Coffee Pot

Sunday, Sunday, Sunday (No, not really, it’s actually Monday!).  It’s easy to get lost in what day it is as I am not working going to work each day like a normal adult person.  yesterday I posted a clip of a video that I almost deleted from Google.  It was shot in 2016 at the Hollywood Palladium.  The last time that I had been there was when I had seen Blink 182 and was in there by myself.  This time I had my two older boys with me and hubby.  I had first learned about the Descendents in 1993 after I had met Lawrence, the boys father.  He and I met through a social worker at Kaiser in Los Angeles.  She thought that we would make a great support team since we were close in age and had the same medical condition.  She must have known something as we went on to have 3 boys and were together for roughly 9 years. Anyhow, we had talked by phone and even exchanged letters via US Mail until we met in person! There were no cell phones or text messaging. No social media?!?! Oh the horrors! Once he sent me a cassette tape of Allroy Saves by ALLALL was the actually the Descendents, minus Milo Aukerman, as Milo went to college and later got a PHD.  The first time I played the tape, I was hooked.  They sang songs that I related to in a poppy punky way.  I saw ALL with singer Chad Price twice, once at the Palladium and once I think at the Shrine.  I remember standing near the back wall away from the floor as I was instructed.  During their set, I was left alone so my ex could get closer to the stage.  I totally understand the desire and need as I remembered thinking that I was going to be strong enough to be out there with them in the crowd. I had just had that stroke and was still getting used to the new normals like balance in my life.  It did take about 20 years or so but I did it. I missed the last few times the band was here in California but not the next time.  They, like we (hubby & I), our getting older and these guys are all about our age. The drummer Bill Stevenson even had an issue with his brain as I learned in there documentary Filmage that was released a few years ago.  Hopefully, I will be posting video from Descendents shows in 20 years when I am 69, one can only hope, right?

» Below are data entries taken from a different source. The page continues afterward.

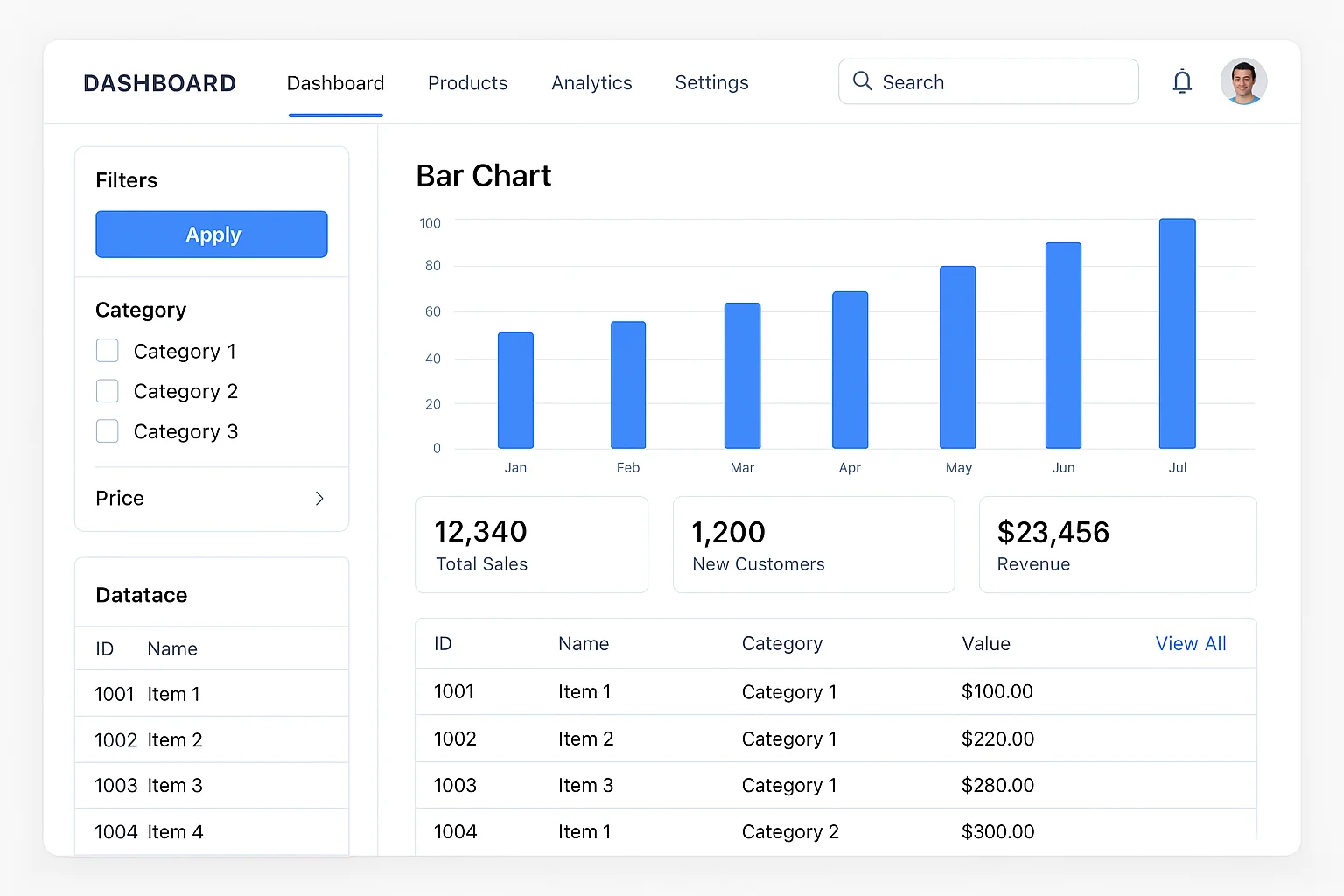Check the Category 2 filter box

click(107, 391)
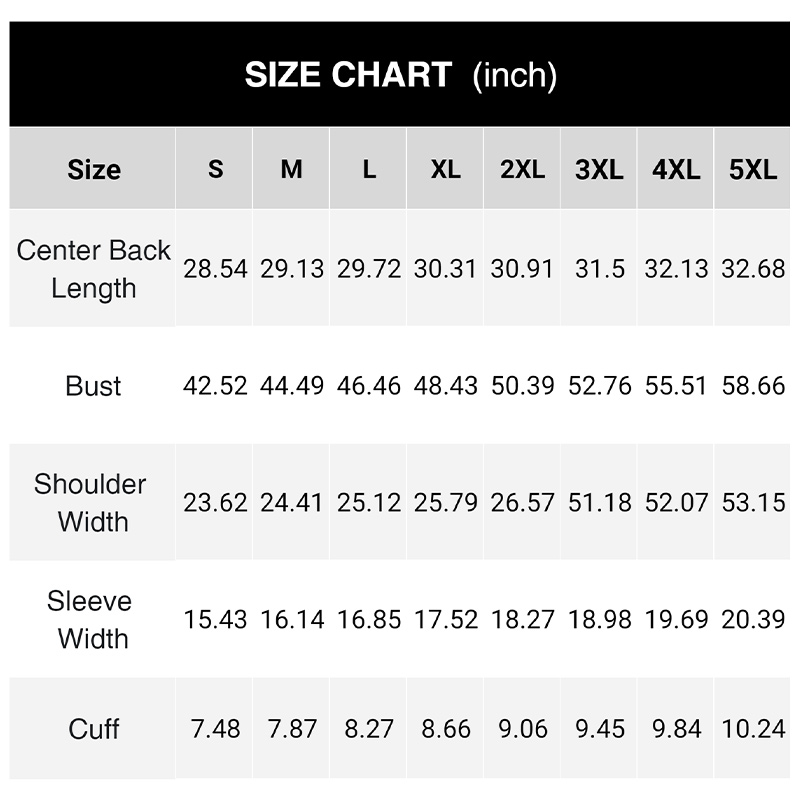The width and height of the screenshot is (800, 800).
Task: Click the Shoulder Width value 51.18
Action: [599, 503]
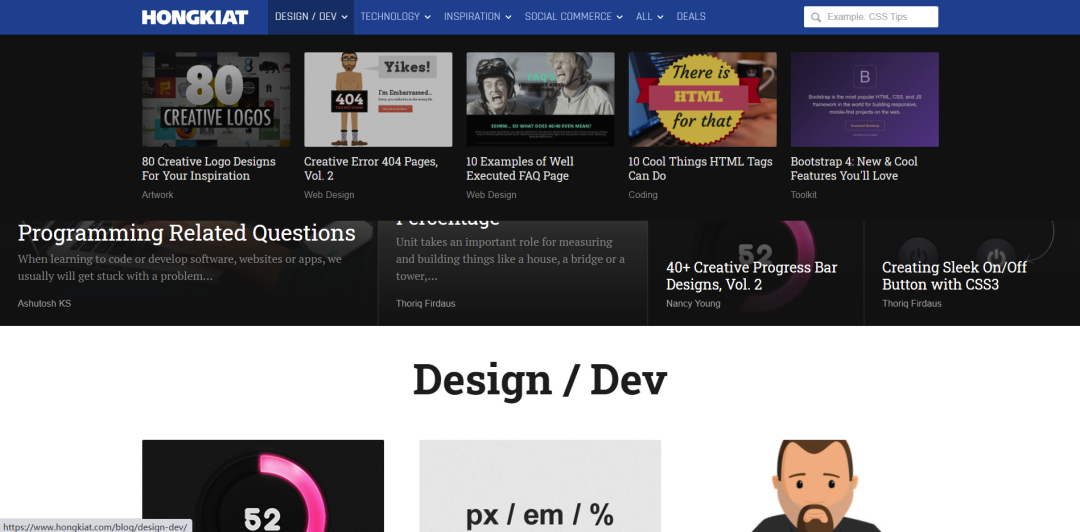The height and width of the screenshot is (532, 1080).
Task: Click the pink progress ring 52 image
Action: [263, 486]
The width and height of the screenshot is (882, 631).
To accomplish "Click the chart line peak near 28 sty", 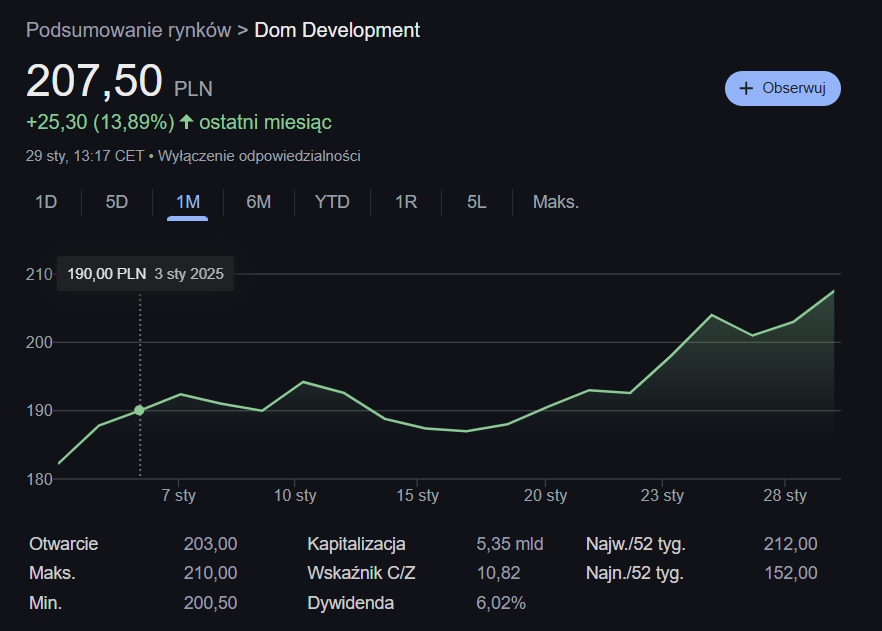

The video was recorded during one of my favorite songs, I’m the One and Testosterone. I remember putting my phone back in my pocket and not getting anymore video or photos but that did not matter.  My boys Karl, named after the bass player Karl Alvarez of the Descendents (my sons father chose the name), and Chunk were there with hubby and I.  My older son, following in his fathers footsteps, left us to watch the show by himself and get a closer look. My son Karl and hubby stayed by my side to protect me, but I think I was protecting them, no seriously it was chaos but divine chaos.  It was a special night for sure.  In the video below that was filmed via camera phone.  The crowd was sweaty, hot and sticky.  We had been pushed and jostled but gosh, it is the best feeling ever!!  It is so rad to turn to right and see some one singing the words that is around your age and then to get pushed by a young girl, probably a teen and she is singing all the words too.  In the bathroom there were ladies my age as well as teenagers and everyone was excited to be there.  How cool would it be to experience this with my kids and grand kids? I can only hope.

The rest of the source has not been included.